Я хохотала без удержу, даже Констанция улыбалась. Чарльз оторопело глядел на дядю Джулиана, а тот, повернувшись к бумагам, ворчал себе под нос:
– Невоспитанный, бесцеремонный щенок… Констанция?
– Что, дядя Джулиан?
– Он вообще слишком много на себя берет. Когда он уезжает?
– Никуда я не уезжаю, – произнес Чарльз. – Я остаюсь здесь.
– Это невозможно, – сказал дядя Джулиан. – У нас нет места. Констанция?
– Что, дядя Джулиан?
– Сделай мне на обед отбивную. Маленькую, в меру прожаренную. С грибами.
– Хорошо. – Констанция воспрянула духом. – Пора приниматься за обед. – И она с облегчением смела со стола мусор и палки, которые Чарльз притащил из комнаты, собрала в бумажный пакет и выбросила в мусорный бачок, потом вернулась к столу с тряпкой и вытерла его до блеска. Чарльз глядел то на нее, то на меня, то на дядю Джулиана. Совершенно сбитый с толку, он не знал, как себя вести, не верил ни глазам, ни ушам своим, а я ликовала, глядя на первые судороги попавшего в сети демона, и страшно гордилась дядей Джулианом, Констанция улыбнулась Чарльзу – от радости, что никто больше не кричит; плакать она уже не будет; она, видно, тоже почувствовала, как демон тщится вырваться из сетей, и сказала:
– Чарльз, ты устал, наверное. Пойди, отдохни до обеда.
– Где прикажешь отдыхать? – Чарльз был еще ох как зол. – Я с места не двинусь, пока мы не разберемся с этой девицей.
– С Маркисой? А что тут разбираться? Я же сказала, что вычищу комнату.
– Ты что – не собираешься ее наказывать?
– Меня наказывать?! – Я замерла на пороге, дрожа от ненависти. – Меня наказывать? Отправите спать без ужина?

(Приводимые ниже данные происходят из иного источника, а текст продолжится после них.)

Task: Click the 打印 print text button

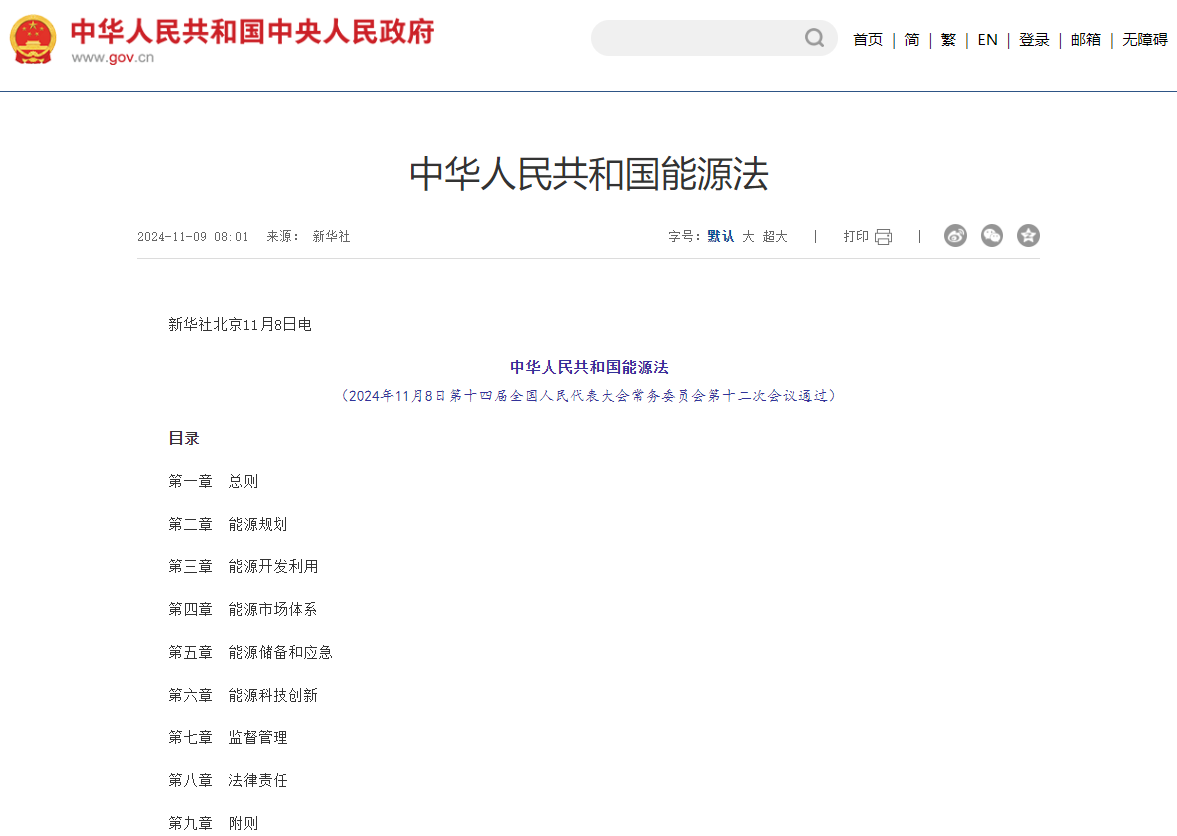Action: point(862,236)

И я побежала. Я бежала, покуда не оказалась на поляне, в высокой-высокой траве – по самую макушку, здесь меня не найти… Но Иона меня все-таки отыскал и сел возле; трава надежно хранила нас от чужих глаз.
* * *
Я просидела так очень долго, но наконец встала; я знала, куда идти. Пойду в беседку. Последние шесть лет и близко к ней не подходила, но Чарльз испоганил все вокруг, только беседка осталась нетронутой. Иона за мной не пойдет, ему там не нравится; увидев, что я сворачиваю на заросшую тропинку к беседке, он пошел своей дорогой, словно у него возникло вдруг неотложное дело, а со мной он встретится позже. Беседка, помнится, никому особенно не нравилась. Папа собирался повернуть сюда русло протоки и устроить водопадик, но что-то неладное случилось с деревом, камнем и краской, и беседка не удалась. Мама однажды увидела на пороге крысу, и ничем с той поры маму было туда не завлечь, а раз не ходила мама – не ходил никто.